Zcash steigt um 6 %, während Bitcoin und XRP fallen
Zcash profitiert vom Aufschwung der Privacy Coins und dem neuen Grayscale-Spot-ETF, während Bitcoin, XRP und andere große Coins auf den Fed-Beschluss warten.

Wichtigste Erkenntnisse
- Zcash stieg am Mittwoch um fast 6 % auf knapp über 1.200 Dollar und war die einzige große Coin im Plus.
- Bitcoin, XRP, Ether, Solana, BNB und Tron gaben nach, während der Markt auf den Zinsentscheid der Federal Reserve wartete.
- Die Schwäche folgte auf das Scheitern des CLARITY Act im US-Senat, was die regulatorische Unsicherheit erhöht.
Zcash stieg am Mittwoch am europäischen Morgen um fast 6 % auf knapp über 1.200 Dollar (1.040 Euro) und war damit die einzige große Coin im Plus. Gleichzeitig gaben Bitcoin, XRP, Ether, Solana, BNB und Tron nach, während der Kryptomarkt auf den Zinsentscheid der Federal Reserve später am Tag wartete.
Zcash bleibt stark
Die Bewegung bei Zcash passt zu einer breiteren Erholung der Privacy Coins.
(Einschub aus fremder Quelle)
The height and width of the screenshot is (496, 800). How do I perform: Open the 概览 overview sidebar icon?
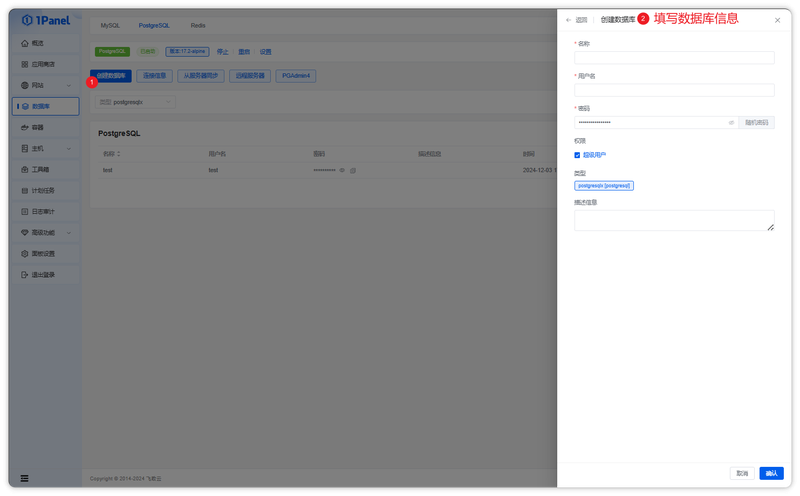pyautogui.click(x=24, y=43)
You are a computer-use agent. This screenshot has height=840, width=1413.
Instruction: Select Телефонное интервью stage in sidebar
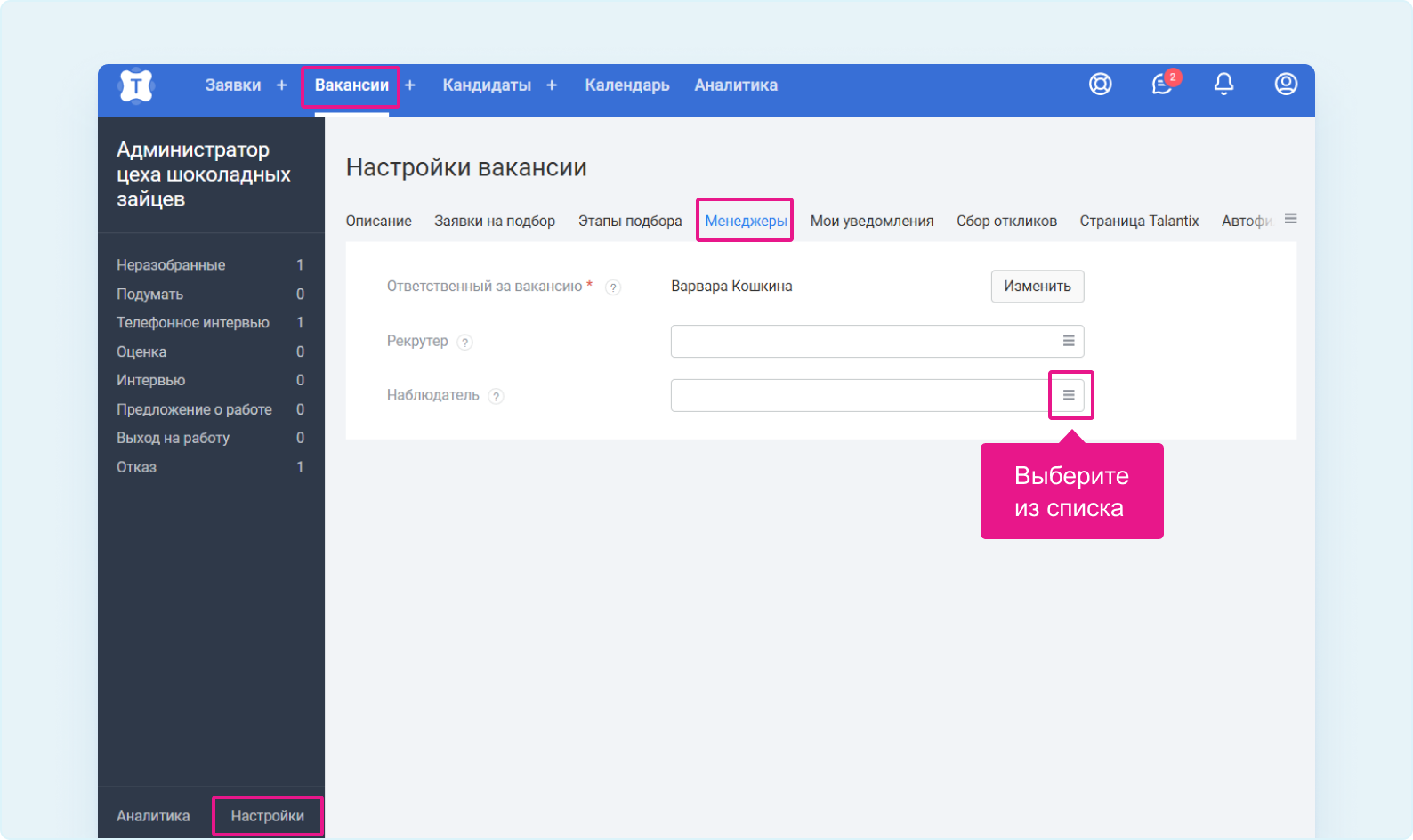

Laut den bereitgestellten Marktdaten liegt der Token in den vergangenen 30 Tagen weiterhin rund 130 % im Plus und bewegt sich nahe den Allzeithochs aus dem Jahr 2016. Das macht den jüngsten Anstieg bemerkenswert, zumal der Rest des Marktes zuletzt eher schwächer tendierte.
Ein zusätzlicher Kontextpunkt ist, dass der erste US-Spot-Zcash-ETF von Grayscale kürzlich begonnen hat, an der NYSE Arca unter dem Ticker ZCSH zu handeln. Diese Notierung verschafft Zcash mehr Sichtbarkeit bei Anlegern, die über Anlageprodukte Zugang zu Krypto suchen, sagt für sich genommen aber nichts über die kurzfristige Kursrichtung aus.
Große Coins unter Druck
XRP war der größte Verlierer und fiel um mehr als 7 % auf 1,29 Dollar (1,12 Euro). Ether und Solana verloren jeweils etwa 3 %, während Bitcoin, BNB und Tron rund 1 % niedriger notierten. Bitcoin handelte knapp unter 76.000 Dollar (65.900 Euro), nachdem der Kurs am Dienstag bereits kurz unter 75.000 Dollar (65.000 Euro) gefallen war.
Die Schwäche fiel mit dem Scheitern des CLARITY Act im US-Senat zusammen. Das Gesetz sollte festlegen, welche Aufsichtsbehörde welche digitalen Assets reguliert, erreichte die Ziellinie aber nicht. Dadurch bleibt für die Branche erneut viel Unsicherheit über den bundesweiten Rahmen in den Vereinigten Staaten bestehen.
Auch der breitere Markt reagierte auf diesen politischen Rückschlag: das Scheitern des CLARITY Act führte zuvor bereits zu deutlichen Liquidationen in bullischen Futures-Positionen, vor allem bei Bitcoin und Ether.
Fed und lange Zinsen
Die Fed entscheidet später am Mittwoch über die Zinsen. Eine Anhebung um einen Viertelprozentpunkt ist bereits weitgehend eingepreist, weshalb Anleger vor allem auf die Reaktion der langen US-Staatsanleiherenditen nach dem Beschluss achten.
Bitunix-Analysten sagten in einer E-Mail an CoinDesk, dass die Größe des Schritts weniger wichtig sei als das, was danach mit den langfristigen Yields passiert. Wenn diese Renditen trotz eines höheren kurzfristigen Zinses nahe dem aktuellen Niveau bleiben, deutet das darauf hin, dass der Markt Inflation und Haushaltsrisiken in den USA vom nächsten Fed-Beschluss getrennt sieht.